====== SUPPLIED PASSAGE ======

I am analysing an RRBS experiment where my conditions are a mixture of three compounds. These compounds sum to one, so A + B + C = 1, and my conditions are various percentages of A, B and C.
The statisticians who usually analyze clinical data using these models have been recommended to use models from the
mixexp package, specifically the linear and quadratic models.
This means I want to compare three models:
model_null <- ~ 1 model_linear <- ~ 0 + A + B + C model_quadratic <- ~ 0 + A + B + C + A:B + A:C + B:C
I suppose that for comparing the quadratic to the linear model, I can really just look at whether the interaction terms are significant, but for comparing the linear to the null model is not possible by testing whether A, B and C are significant since there is no intercept.
As I understand it, this model better handles to covariance between the three compounds than a regular
~A + B model would.
My goal is to select sites where the mixture affects the methylation level, and then afterwards work with the estimated coefficients, so I don't need to be able to test the significance of individual compounds. I really only want to detect if the site is affected at all.
Is there some way to select significant sites using such a model? Maybe fitting a model of the form
~A + B, selecting sites that are significant and then estimating the coefficients using a
~0 + A + B + C model?
I realize that there might not be a best model for all sites, but I was hoping to select one model that fit most sites and use that for all sites.

======

# [TASK BRIEF]
Translate this sentence from the RRBS mixture-model post into Spanish: "These compounds sum to one, so A + B + C = 1, and my conditions are various percentages of A, B and C."

====== DATASET EXCERPTS ======

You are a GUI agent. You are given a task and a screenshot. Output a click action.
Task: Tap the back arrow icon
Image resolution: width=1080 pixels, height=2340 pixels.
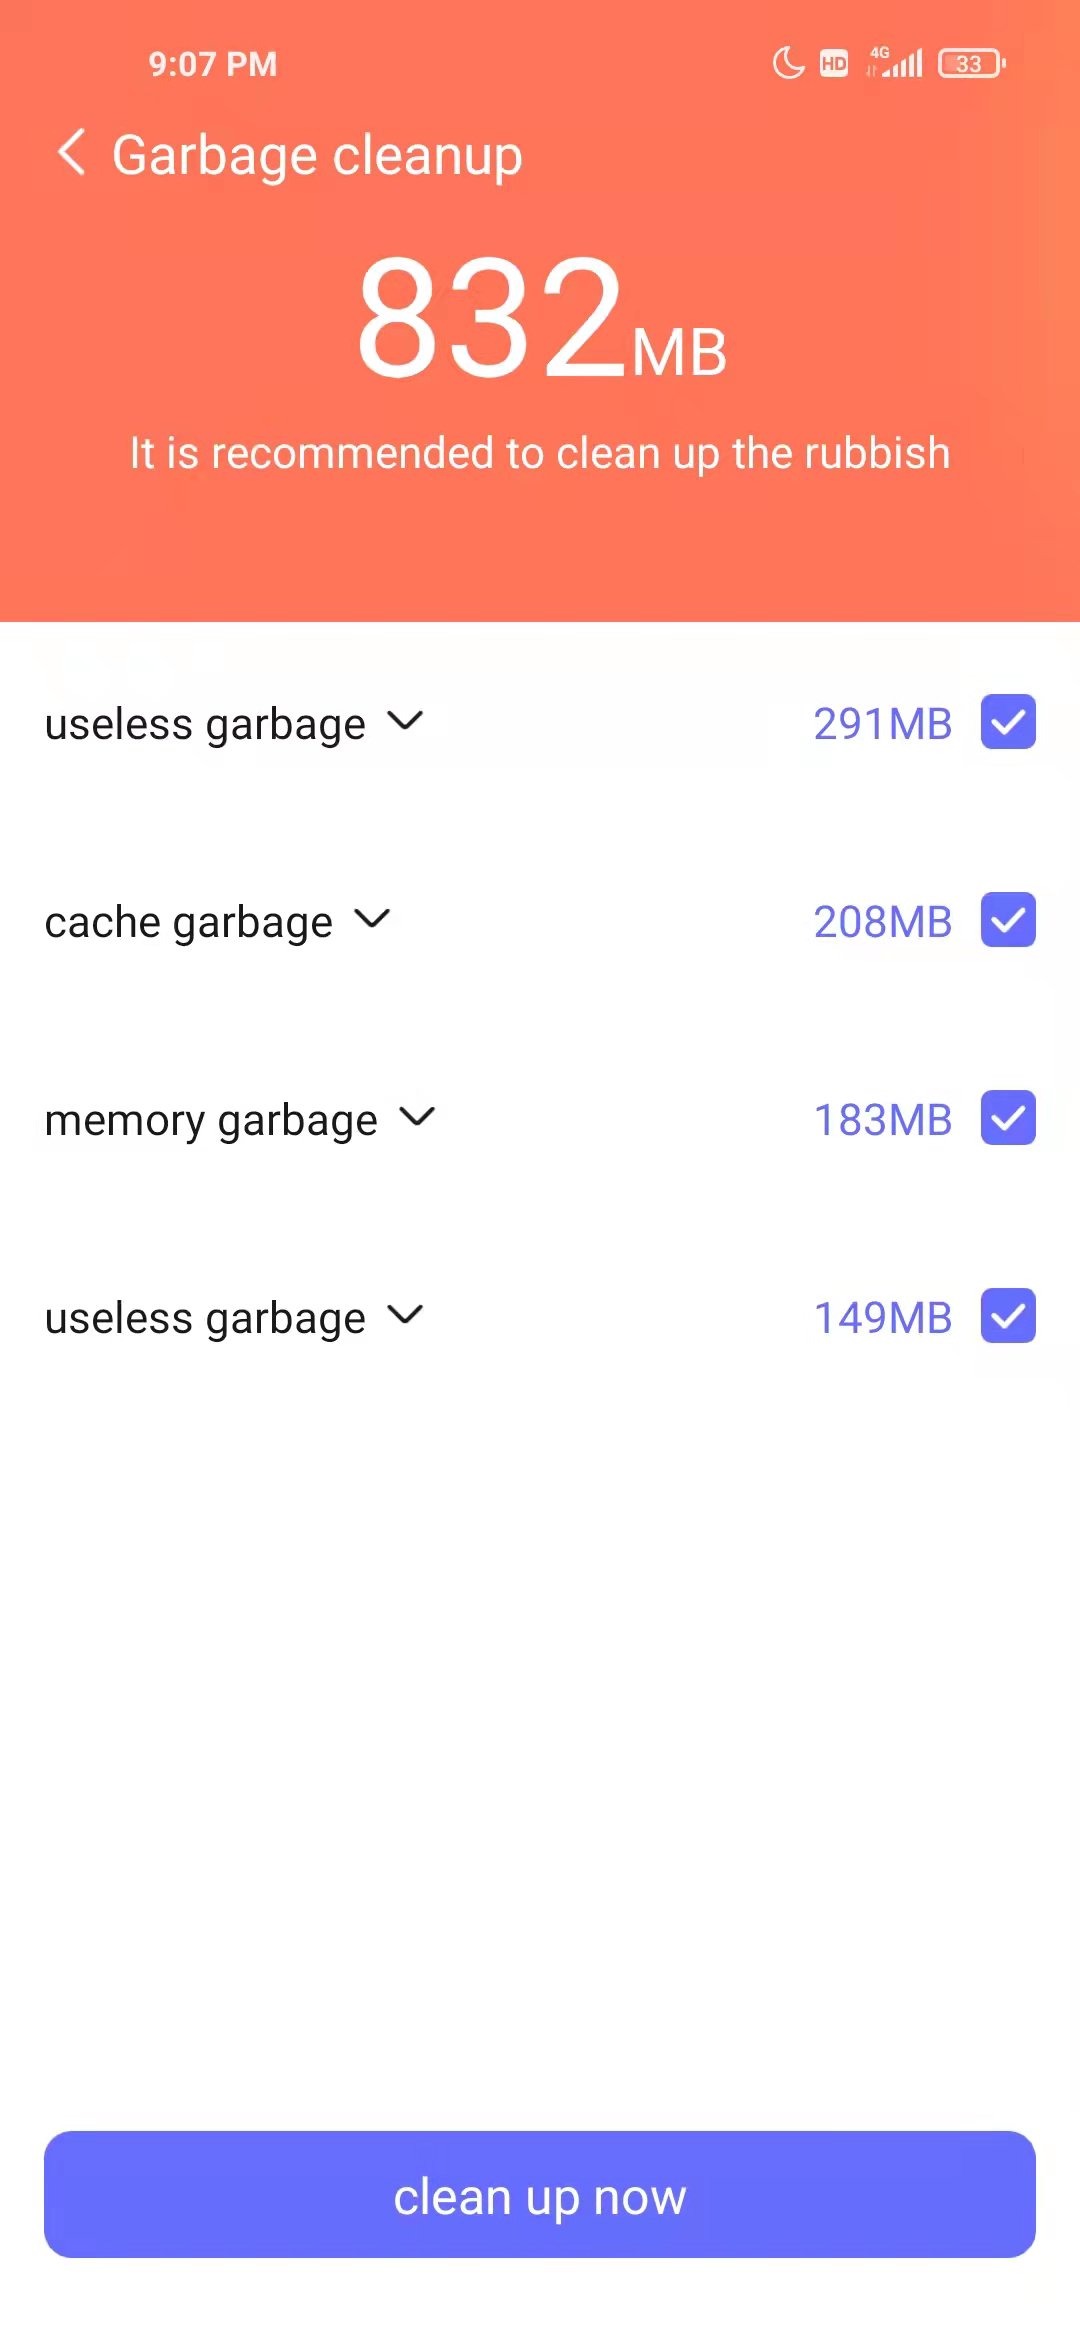pyautogui.click(x=72, y=153)
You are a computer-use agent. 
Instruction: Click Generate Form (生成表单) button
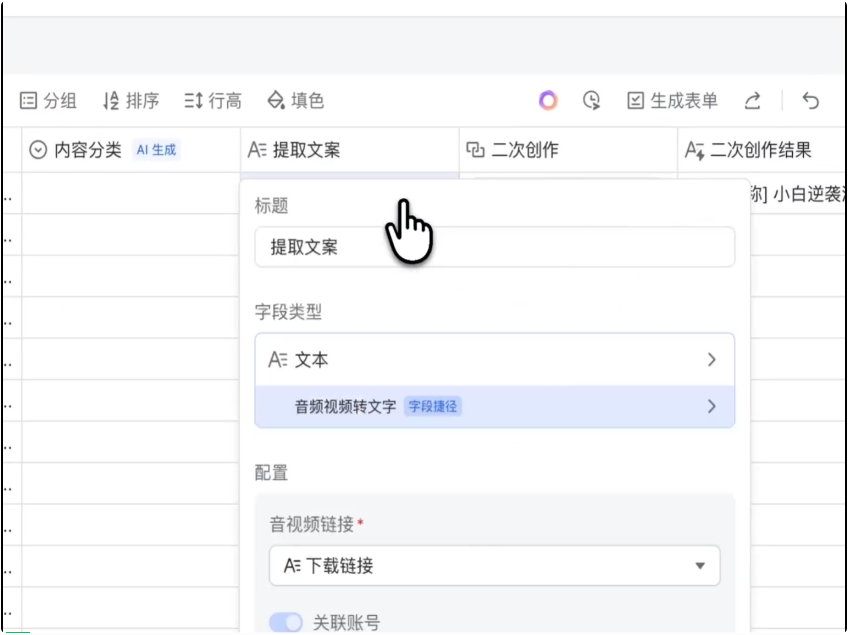[672, 101]
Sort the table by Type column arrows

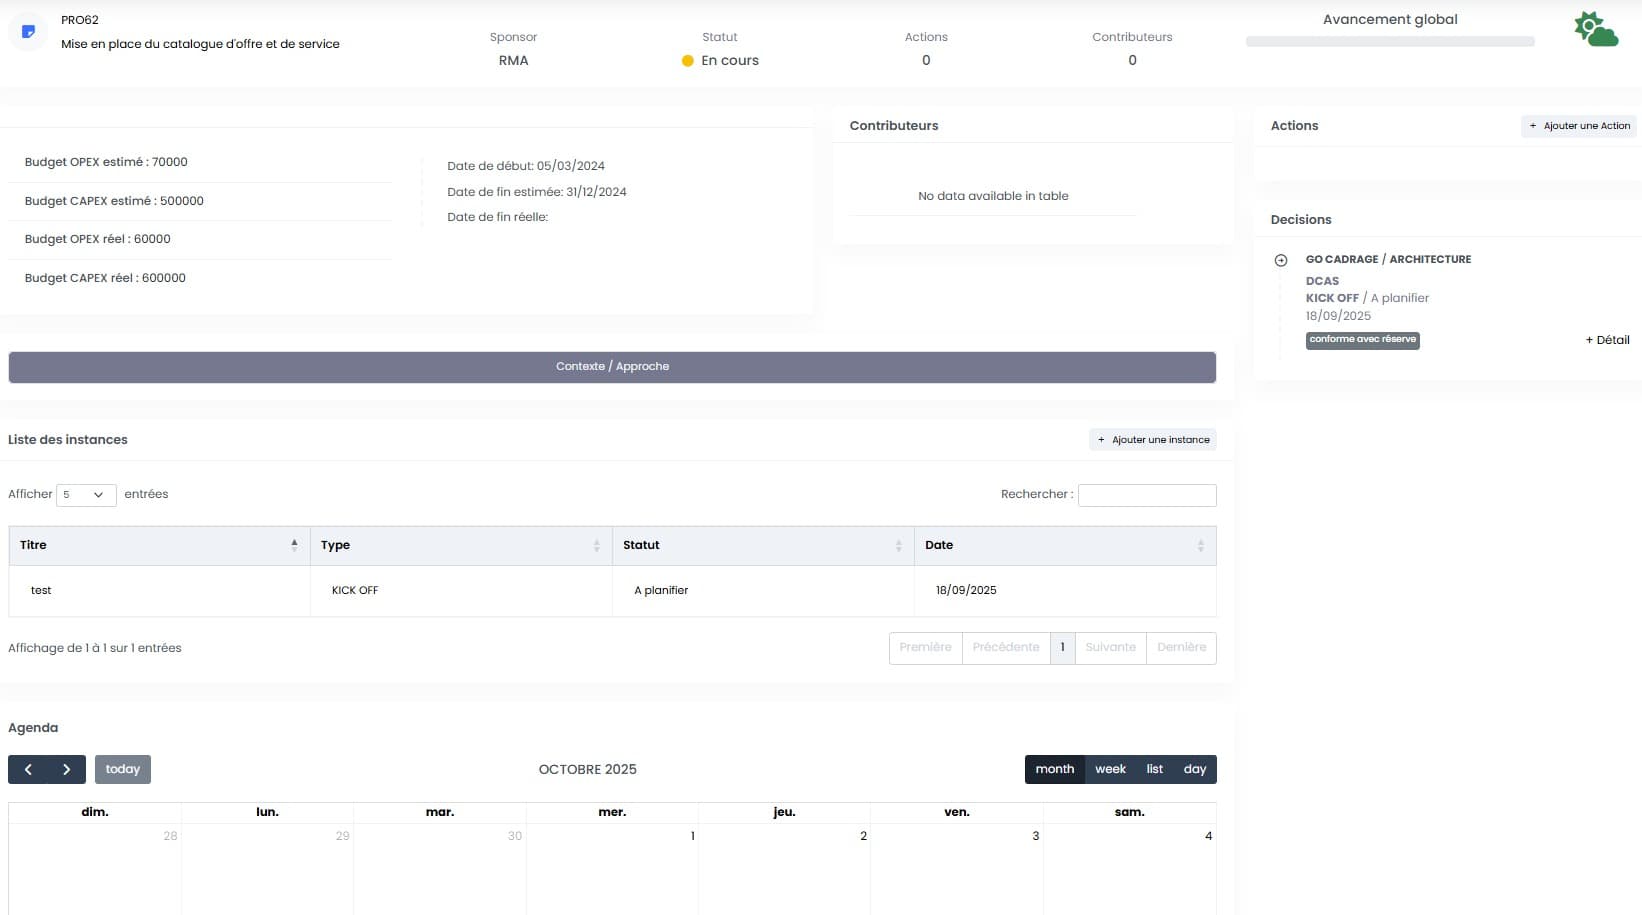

======

# [SOLUTION FOR THIS PROBLEM]
Estos compuestos suman uno, de modo que A + B + C = 1, y mis condiciones son distintos porcentajes de A, B y C.